SESSION ORDINAIRE DE 2020-2021

PROPOSITION DE LOI

visant à encadrer les relations entre l’officier de police judiciaire
et son informateur
présentée
Par Steve Blacodon
 
Exposé des motifs

Mesdames et Messieurs

La loi du 9 mars 2004, dite loi Perben II, prise pour « adapter la justice aux évolutions de la criminalité », est considérée comme le premier pas vers une « officialisation » des sources, qu’elles soient techniques (hors écoutes téléphoniques) ou humaines.
En 2012, le ministère de l’Intérieur a rédigé une « charte de traitement des informateurs » composée de 28 articles. L’immatriculation est « la condition préalable et obligatoire à la poursuite des contacts »; le traitant « ne doit retirer aucun avantage personnel de sa relation avec l’informateur »; il doit rendre compte de chaque contact; les rendez-vous doivent se dérouler en présence d’un autre policier.

Les officiers de police judiciaire le répètent souvent : dans toutes les affaires de grande ampleur résolues ces dernières années, il y a toujours la participation d’un informateur.

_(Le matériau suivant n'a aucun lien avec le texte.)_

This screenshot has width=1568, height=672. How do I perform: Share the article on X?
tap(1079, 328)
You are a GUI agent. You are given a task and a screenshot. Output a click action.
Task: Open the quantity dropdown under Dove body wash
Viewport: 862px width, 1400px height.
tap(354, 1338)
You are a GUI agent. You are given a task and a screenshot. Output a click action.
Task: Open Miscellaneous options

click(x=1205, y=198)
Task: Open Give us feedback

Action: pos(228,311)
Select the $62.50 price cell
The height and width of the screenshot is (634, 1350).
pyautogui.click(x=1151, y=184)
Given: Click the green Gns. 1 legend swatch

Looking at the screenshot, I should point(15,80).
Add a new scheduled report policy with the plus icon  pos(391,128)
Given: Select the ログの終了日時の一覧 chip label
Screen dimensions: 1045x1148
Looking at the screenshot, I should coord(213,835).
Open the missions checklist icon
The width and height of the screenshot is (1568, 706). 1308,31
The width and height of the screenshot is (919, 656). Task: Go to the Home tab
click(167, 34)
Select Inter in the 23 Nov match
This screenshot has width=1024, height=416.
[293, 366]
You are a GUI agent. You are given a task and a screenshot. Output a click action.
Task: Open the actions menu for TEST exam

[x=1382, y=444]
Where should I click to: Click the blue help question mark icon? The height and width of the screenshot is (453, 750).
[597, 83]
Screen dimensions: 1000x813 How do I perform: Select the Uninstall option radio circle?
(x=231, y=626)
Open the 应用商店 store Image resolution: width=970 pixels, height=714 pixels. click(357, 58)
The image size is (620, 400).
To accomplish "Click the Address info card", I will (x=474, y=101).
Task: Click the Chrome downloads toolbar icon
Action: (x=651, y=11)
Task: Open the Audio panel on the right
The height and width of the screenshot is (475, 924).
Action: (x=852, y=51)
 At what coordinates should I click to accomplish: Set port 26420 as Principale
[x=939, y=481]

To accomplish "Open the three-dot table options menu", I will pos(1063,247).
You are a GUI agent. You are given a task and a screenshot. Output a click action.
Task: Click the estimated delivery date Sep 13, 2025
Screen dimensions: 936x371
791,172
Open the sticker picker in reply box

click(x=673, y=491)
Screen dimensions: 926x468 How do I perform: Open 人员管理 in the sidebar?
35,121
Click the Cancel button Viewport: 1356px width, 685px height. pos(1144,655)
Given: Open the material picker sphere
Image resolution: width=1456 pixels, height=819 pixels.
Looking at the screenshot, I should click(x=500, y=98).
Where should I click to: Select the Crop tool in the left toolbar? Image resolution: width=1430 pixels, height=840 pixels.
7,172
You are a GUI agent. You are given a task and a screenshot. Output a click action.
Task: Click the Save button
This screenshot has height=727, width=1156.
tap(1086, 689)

Mais le duo force de l’ordre et informateur, construit tant sur la confiance que la méfiance, a aussi connu des ratés : corruption, manipulation…

Or, ces informateurs parfois indispensables à la résolution d’enquêtes sont issus en majorité des milieux voyous, les indics, comme on les appelle, peuvent livrer des informations précieuses sur une cible ou un réseau criminel mais se révèlent aussi parfois des manipulateurs.
Avec la loi de 2004, les informateurs sont censés être officiellement déclarés et inscrits au
Bureau central des sources (BCS), entité ultra-confidentielle rattachée à la Direction centrale de la police judiciaire.

Néanmoins, la réalité ne rejoint pas toujours la théorie et afin de pouvoir être efficace, il est nécessaire de créer spécifiquement et d’encadrer les relations entre l’officier de police judiciaire et son informateur. L’identité et la rémunération de ce dernier doivent pouvoir restées secrètes s’il en fait la demande.

Tél est l’objet de cette proposition de loi : créer un cadre légal pour encadrer les relations entre l’officier de police judiciaire et son informateur.

Proposition de loi

Article 1er

Il est mis en place un encadrement précis et legal pour les relations entre les officiers de police judiciaire et leurs informateurs.

Article 2

Le secret de l’identité et de la rémunération de l’informateur seront à prendre en compte si la situation l’exige.

Article 3

La mise en œuvre de ces dispositifs est déterminée par décret.

Article 4

La charge pour l’État est compensée à due concurrence par la création d’une taxe additionnelle aux droits prévus aux articles 575 et 575 A du code général des impôts.